一体何処に行ってしまったのだろうかとアルエは首を傾げる。

「ユーリ」
「ん、どうした?」
「レイヴンさん知りませんか?」
「あー、おっさんか…気付いたら居なくなってんだよな」

ユーリに尋ねても、行方は知らないという。
一体何処へ行ってしまったのだろうか。


――そういえば…。


自分はレイヴンの事を何も知らないのだ。
レイヴンには自分の事を色々教えたというのに、逆にレイヴンの事は何一つとして教えてもらっていないのだ。
ただ、解ることといえば、ギルドに所属しているということだけ。

「レイヴンさんのこと、何もわからないんですよね…」
「あのおっさん、自分のことは語りたがらないからな。こっちのことは根掘り葉掘り聞いてくるくせにな」

ユーリもレイヴンの事をあまり知らないということは、自分について誰にも話していないということだ。
この時は、誰にでも知られたくない過去の一つや二つは持っているものだと、そんな事を考えていた。



「およ、アルエちゃんどうしたの、こんなところで」

ベンチに座りぼんやりとしていたところでレイヴンが姿を現した。
何処と無く、衣服が汚れている気がする。

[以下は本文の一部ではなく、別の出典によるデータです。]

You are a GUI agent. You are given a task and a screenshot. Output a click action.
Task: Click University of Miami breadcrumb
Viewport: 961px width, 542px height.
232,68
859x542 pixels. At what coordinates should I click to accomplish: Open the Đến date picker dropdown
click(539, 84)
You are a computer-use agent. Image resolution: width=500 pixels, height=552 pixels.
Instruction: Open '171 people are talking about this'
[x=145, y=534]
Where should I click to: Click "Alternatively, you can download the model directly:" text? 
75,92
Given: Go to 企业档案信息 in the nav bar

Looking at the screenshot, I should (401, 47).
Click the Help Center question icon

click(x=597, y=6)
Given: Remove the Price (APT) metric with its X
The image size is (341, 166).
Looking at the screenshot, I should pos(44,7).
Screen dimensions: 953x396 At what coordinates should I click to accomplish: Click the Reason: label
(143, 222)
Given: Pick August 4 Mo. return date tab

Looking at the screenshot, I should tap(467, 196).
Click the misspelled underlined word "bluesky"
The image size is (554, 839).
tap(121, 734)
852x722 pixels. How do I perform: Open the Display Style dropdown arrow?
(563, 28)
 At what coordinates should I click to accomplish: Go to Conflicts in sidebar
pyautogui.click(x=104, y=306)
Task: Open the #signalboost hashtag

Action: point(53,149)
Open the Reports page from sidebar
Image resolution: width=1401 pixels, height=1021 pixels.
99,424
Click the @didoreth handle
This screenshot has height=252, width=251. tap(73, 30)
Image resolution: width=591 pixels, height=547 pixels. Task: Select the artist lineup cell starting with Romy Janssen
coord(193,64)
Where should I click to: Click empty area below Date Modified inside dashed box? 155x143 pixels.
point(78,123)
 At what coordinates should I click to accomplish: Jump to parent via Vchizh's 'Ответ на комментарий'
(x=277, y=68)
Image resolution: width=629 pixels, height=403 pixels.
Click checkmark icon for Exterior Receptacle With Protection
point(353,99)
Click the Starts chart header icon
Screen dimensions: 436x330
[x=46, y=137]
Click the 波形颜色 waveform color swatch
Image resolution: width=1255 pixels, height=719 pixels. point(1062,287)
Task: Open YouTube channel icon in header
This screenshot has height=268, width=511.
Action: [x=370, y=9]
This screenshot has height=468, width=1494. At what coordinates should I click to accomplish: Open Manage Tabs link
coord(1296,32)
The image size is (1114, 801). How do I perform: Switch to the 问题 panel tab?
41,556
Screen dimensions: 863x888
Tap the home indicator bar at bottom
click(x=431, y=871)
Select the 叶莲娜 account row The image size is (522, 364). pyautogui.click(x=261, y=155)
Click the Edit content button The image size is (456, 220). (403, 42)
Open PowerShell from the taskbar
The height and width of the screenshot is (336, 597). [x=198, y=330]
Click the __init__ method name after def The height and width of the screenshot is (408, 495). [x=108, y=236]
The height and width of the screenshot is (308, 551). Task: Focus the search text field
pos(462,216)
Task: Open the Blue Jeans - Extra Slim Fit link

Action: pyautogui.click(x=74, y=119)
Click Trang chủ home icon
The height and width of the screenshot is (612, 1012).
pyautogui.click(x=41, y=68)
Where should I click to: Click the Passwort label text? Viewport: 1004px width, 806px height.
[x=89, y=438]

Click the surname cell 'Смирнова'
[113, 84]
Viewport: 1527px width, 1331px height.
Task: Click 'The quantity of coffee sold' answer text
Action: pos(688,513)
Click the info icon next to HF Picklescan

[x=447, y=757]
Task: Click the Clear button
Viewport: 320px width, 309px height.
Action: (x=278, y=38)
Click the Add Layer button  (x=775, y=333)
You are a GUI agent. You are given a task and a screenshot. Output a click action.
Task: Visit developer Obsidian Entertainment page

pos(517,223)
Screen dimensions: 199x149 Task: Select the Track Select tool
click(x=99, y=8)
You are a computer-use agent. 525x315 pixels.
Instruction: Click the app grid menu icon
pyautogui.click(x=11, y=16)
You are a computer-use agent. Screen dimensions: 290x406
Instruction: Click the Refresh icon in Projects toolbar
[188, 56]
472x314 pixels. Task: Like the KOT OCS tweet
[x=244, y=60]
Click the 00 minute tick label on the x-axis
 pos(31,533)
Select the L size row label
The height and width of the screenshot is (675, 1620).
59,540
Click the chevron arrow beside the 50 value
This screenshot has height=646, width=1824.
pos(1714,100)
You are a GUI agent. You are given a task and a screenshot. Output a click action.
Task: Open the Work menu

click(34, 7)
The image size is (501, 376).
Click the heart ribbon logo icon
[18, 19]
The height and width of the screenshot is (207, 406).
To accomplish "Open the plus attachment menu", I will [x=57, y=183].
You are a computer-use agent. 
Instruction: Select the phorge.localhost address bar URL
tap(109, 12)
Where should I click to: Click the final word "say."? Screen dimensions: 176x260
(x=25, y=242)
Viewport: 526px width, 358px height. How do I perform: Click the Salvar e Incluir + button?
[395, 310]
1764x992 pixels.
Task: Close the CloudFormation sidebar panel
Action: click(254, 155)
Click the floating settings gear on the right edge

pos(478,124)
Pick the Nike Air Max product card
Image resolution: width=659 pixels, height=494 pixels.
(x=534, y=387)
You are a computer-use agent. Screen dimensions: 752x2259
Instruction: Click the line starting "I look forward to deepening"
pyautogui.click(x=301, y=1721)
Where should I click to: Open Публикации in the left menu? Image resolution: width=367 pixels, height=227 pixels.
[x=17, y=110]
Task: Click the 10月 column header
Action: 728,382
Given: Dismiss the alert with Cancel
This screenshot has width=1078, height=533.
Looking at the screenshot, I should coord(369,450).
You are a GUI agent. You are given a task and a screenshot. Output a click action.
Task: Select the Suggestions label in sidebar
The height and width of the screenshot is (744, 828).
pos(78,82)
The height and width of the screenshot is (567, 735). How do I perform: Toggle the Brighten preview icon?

気のせいだろうか。

「あ、レイヴンさん。何処に行っていたのですか?」
「ちょーっと野暮用でねぇ。…もしかして、心配してくれてたとか?」

ニヤニヤとしながらアルエの顔を覗き込む。
その表情からは特に何かを予感させるようなものは窺えない。
感じ取られないようにしているだけなのかもしれないが。

「危ないことをしているわけでは…ないですよね?」
「…え?」


――まったく、この子は本当に核心を突いてくれるわ。


本当は何もかも知っているのではないかと疑ってしまいたくなるくらいだ。
いっそのこと、正体をばらしてしまった方がよいのではないかとつくづく思ってしまう。

「だーいじょうぶよー楽に生きるのがおっさんのモットーだし?危ない事なんかするわけがないっしょ?」

いつもの調子で欺けただろうか。
アルエの顔を窺うが、心配そうにはしているが疑っている様子はない。

「何かあったら…言ってくださいね」
「…ん、ありがと」

とは言ったものの、言えるわけがない。


――俺一人が背負えば良い。


アルエを巻き込む必要などないのだ。
恨まれる役は君ではない、災厄を被るのは俺だけで良いのだ。